Nunca me quiso decir por qué era tan feliz, pero los 30 de abril me pedía que lo llevara al Centenario y ahí se subía a los juegos infantiles, daba vueltas en un caballo, se compraba algodón de azúcar y se quedaba mirando a la vaca de cinco patas. Un día, de tan feliz que estaba, se metió a una de las fuentes que adornan la puerta del parque hasta que lo sacó un policía. Me dio trabajo convencer al gendarme de que que no se llevara a mi amigo que vivía amargado y sólo ese día se permitía ser un poco feliz.

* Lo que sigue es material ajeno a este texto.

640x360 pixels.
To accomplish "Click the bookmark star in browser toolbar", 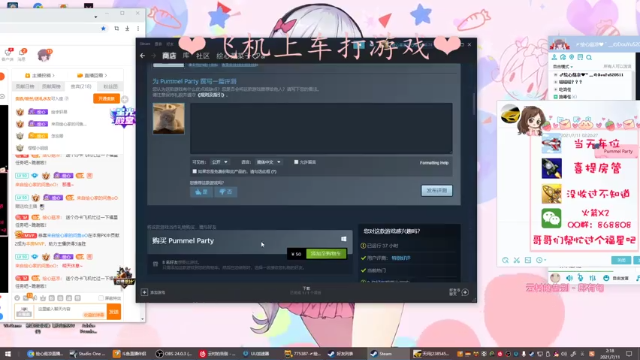I will click(103, 29).
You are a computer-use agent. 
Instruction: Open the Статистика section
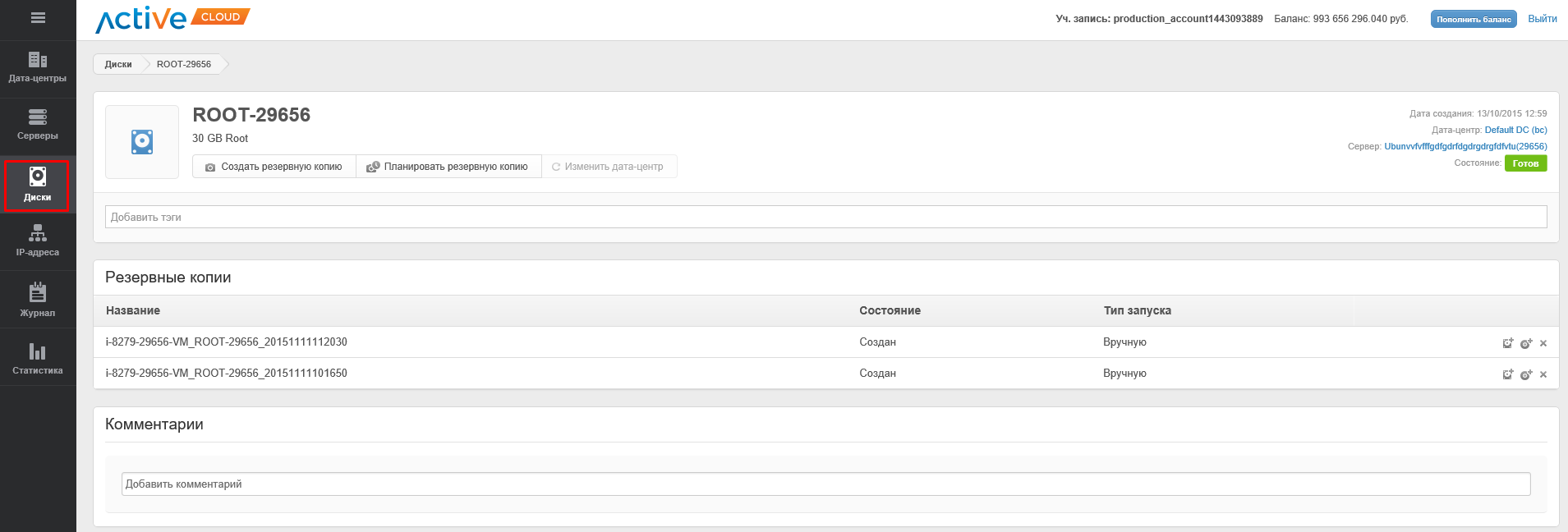tap(38, 358)
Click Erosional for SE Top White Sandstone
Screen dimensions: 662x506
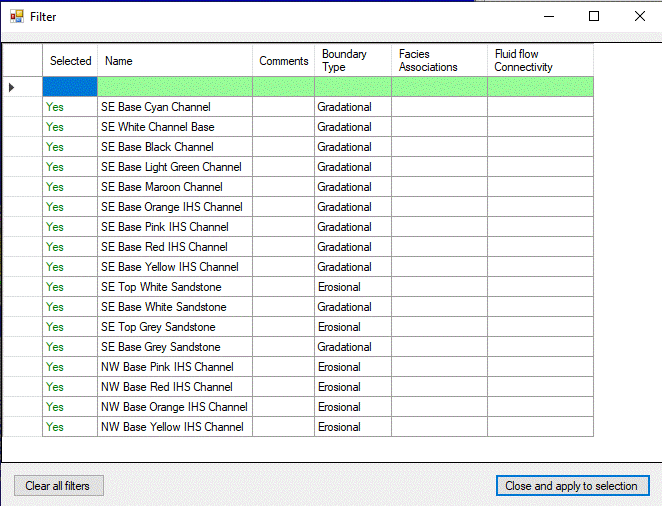pyautogui.click(x=339, y=287)
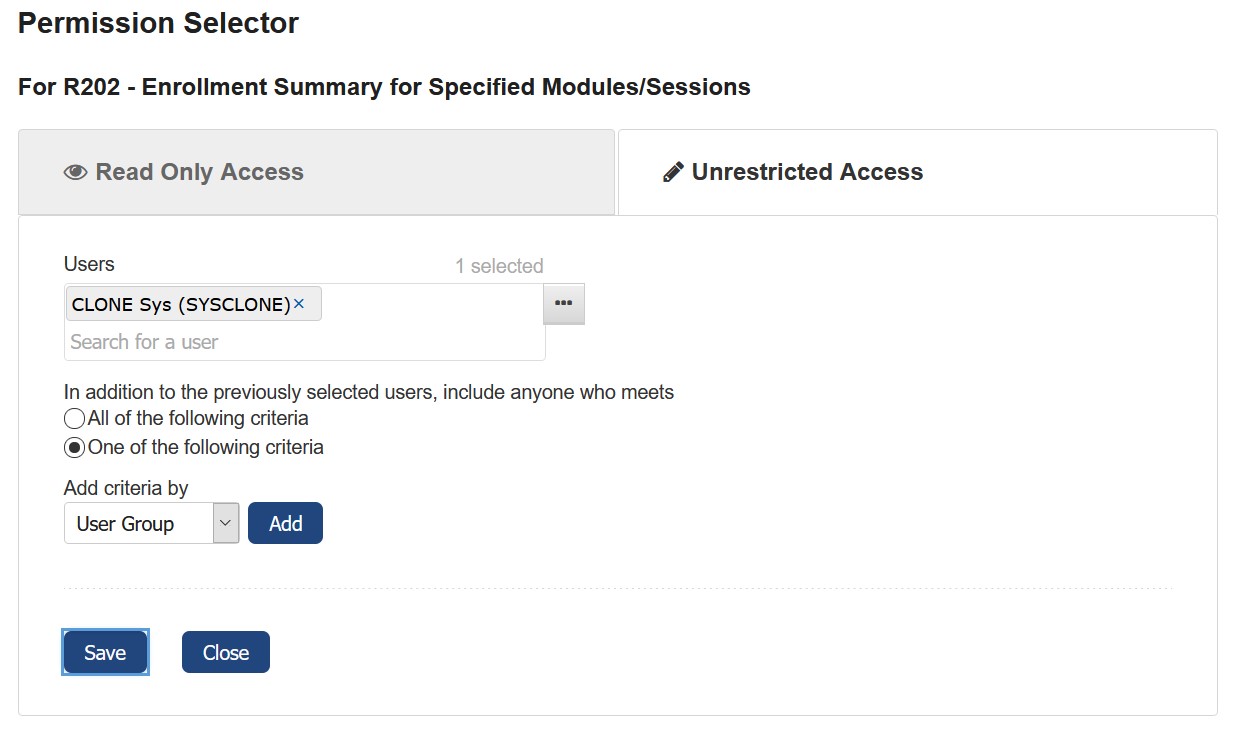
Task: Click the 1 selected counter text
Action: tap(499, 266)
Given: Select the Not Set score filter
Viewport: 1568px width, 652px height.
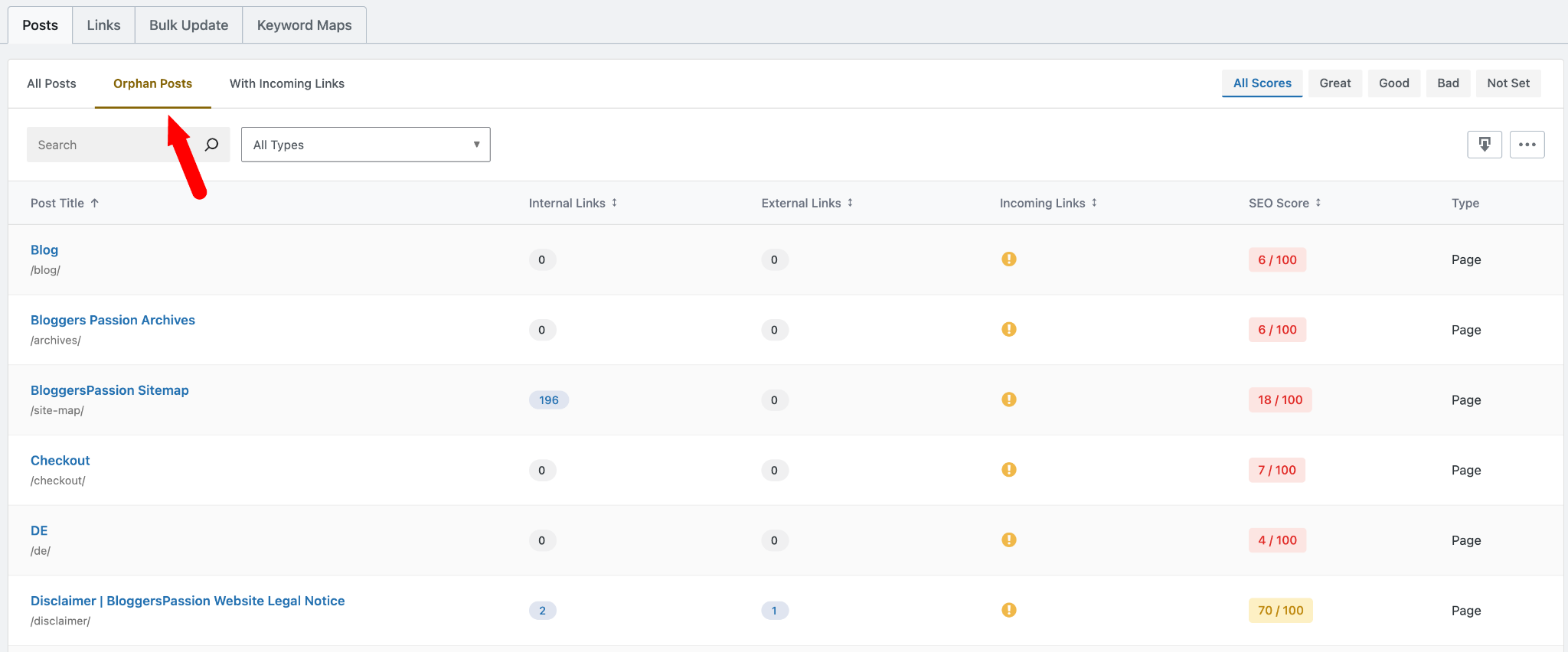Looking at the screenshot, I should 1508,83.
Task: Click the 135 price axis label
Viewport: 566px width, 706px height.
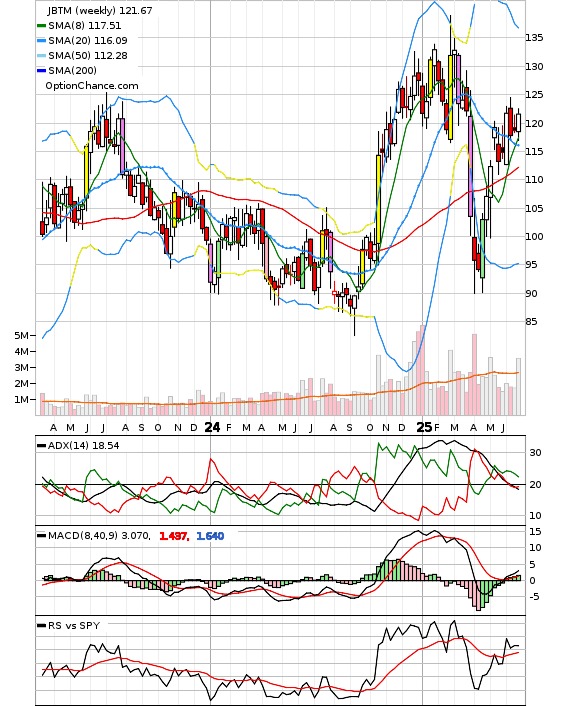Action: click(534, 38)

Ya muerto el Viejo supe por qué se daba el permiso de dejar un día su amargura. En su ajada libreta que rescaté del baúl que tenía en su casucha de la Emiliano, había un escrito donde recordaba sus años primeros en aquella ciudad oriental de la que vino a la capital siendo un mozalbete.

Hablaba con especial emoción de dos tíos: Emilio y Bachita, que le hicieron vivir una niñez feliz.

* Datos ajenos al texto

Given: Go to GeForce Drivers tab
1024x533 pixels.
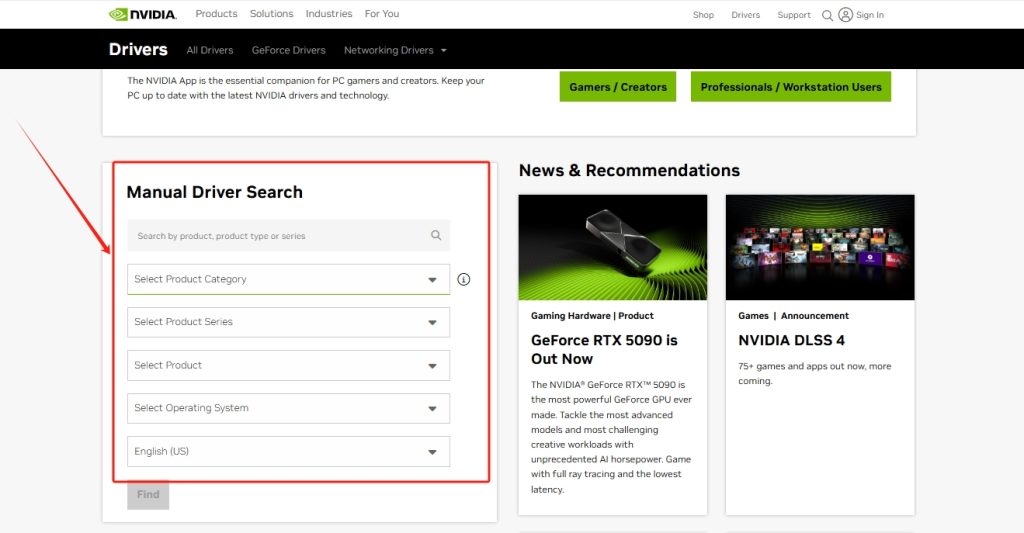Looking at the screenshot, I should point(288,50).
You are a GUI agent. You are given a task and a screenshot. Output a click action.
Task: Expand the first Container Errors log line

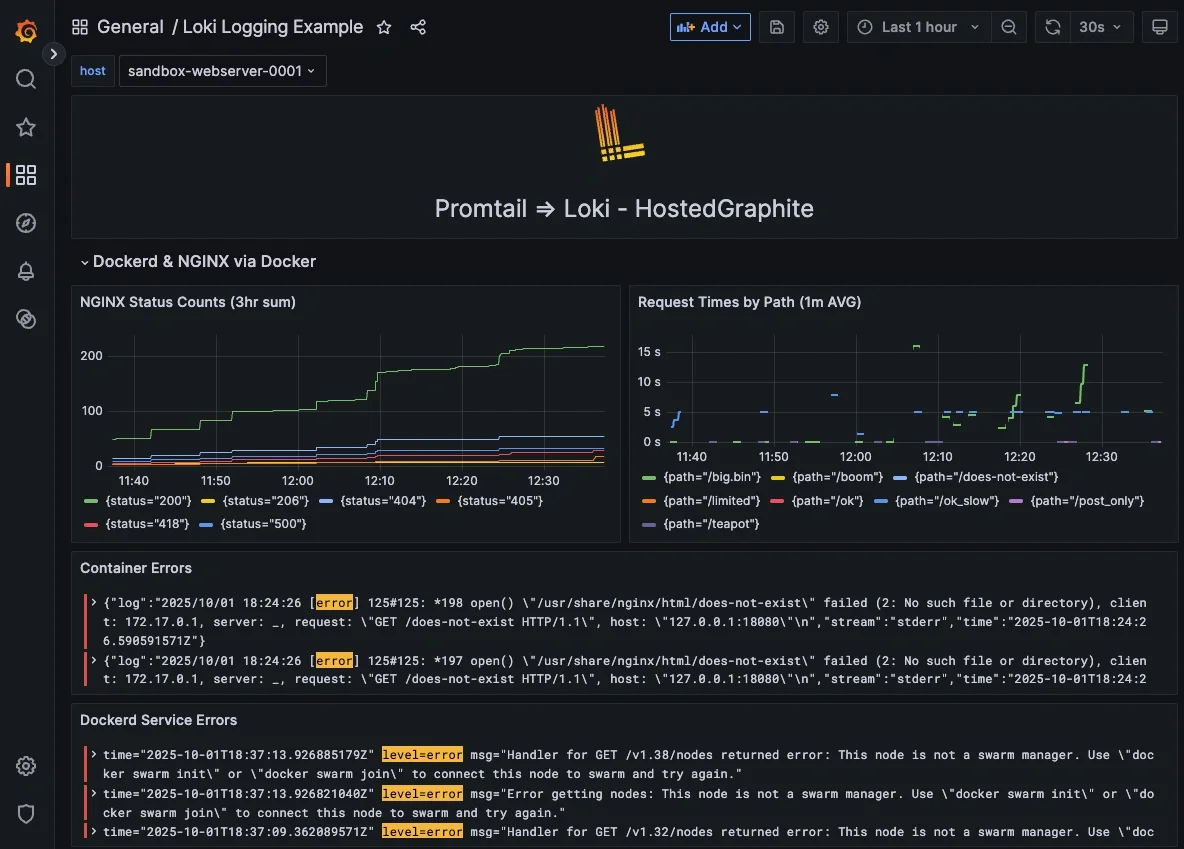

Recordaba que el tío Emilio, un hombrón altote y flaco como un zacate y con sombrero de ala ancha y pantalón y chamarra de dril, iba por él algunas tardes para que lo acompañara en su trabajo de “veterinario”. Un grito, decía, le emocionaba como pocas veces luego en su vida pudo emocionarse:
“¡Ela, corona coronado”. Y era que, montado sobre su yegua blanca, estaba el tío Emilio esperándolo en la puerta. Lo ponía en ancas y salían ambos al campo, sea para curar un caballo o inyectar una res.

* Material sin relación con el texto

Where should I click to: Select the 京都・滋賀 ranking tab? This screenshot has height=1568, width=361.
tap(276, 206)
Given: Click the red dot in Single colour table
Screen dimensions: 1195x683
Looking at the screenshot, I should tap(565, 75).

La tía Bachita era dueña de una casona céntrica, a donde iba con mucha frecuencia el cascarrabias y podía correr por todos los rincones, salir al inmenso patio, bajar huayas, ciruelas, caimitos y otros frutos y comer hasta hartarse. Ahí lo que siempre le asombraba era un refrigerador que funcionaba con gas morado (keroseno) y ver a la tía Tomasa acostada en su hamaca en un rincón de la amplia cocina y fumando cigarros Alas extra. Adoraba a Bachita porque cuando su papá iba por él, le advertía: “Cuidado que toques a ese chiquito V…, porque te las entiendes conmigo”. El Viejo era entonces un niño feliz.

Hoy que lo recuerdo, deseo a todos los niños que puedan ser tan felices como un día lo fue el cascarrabias.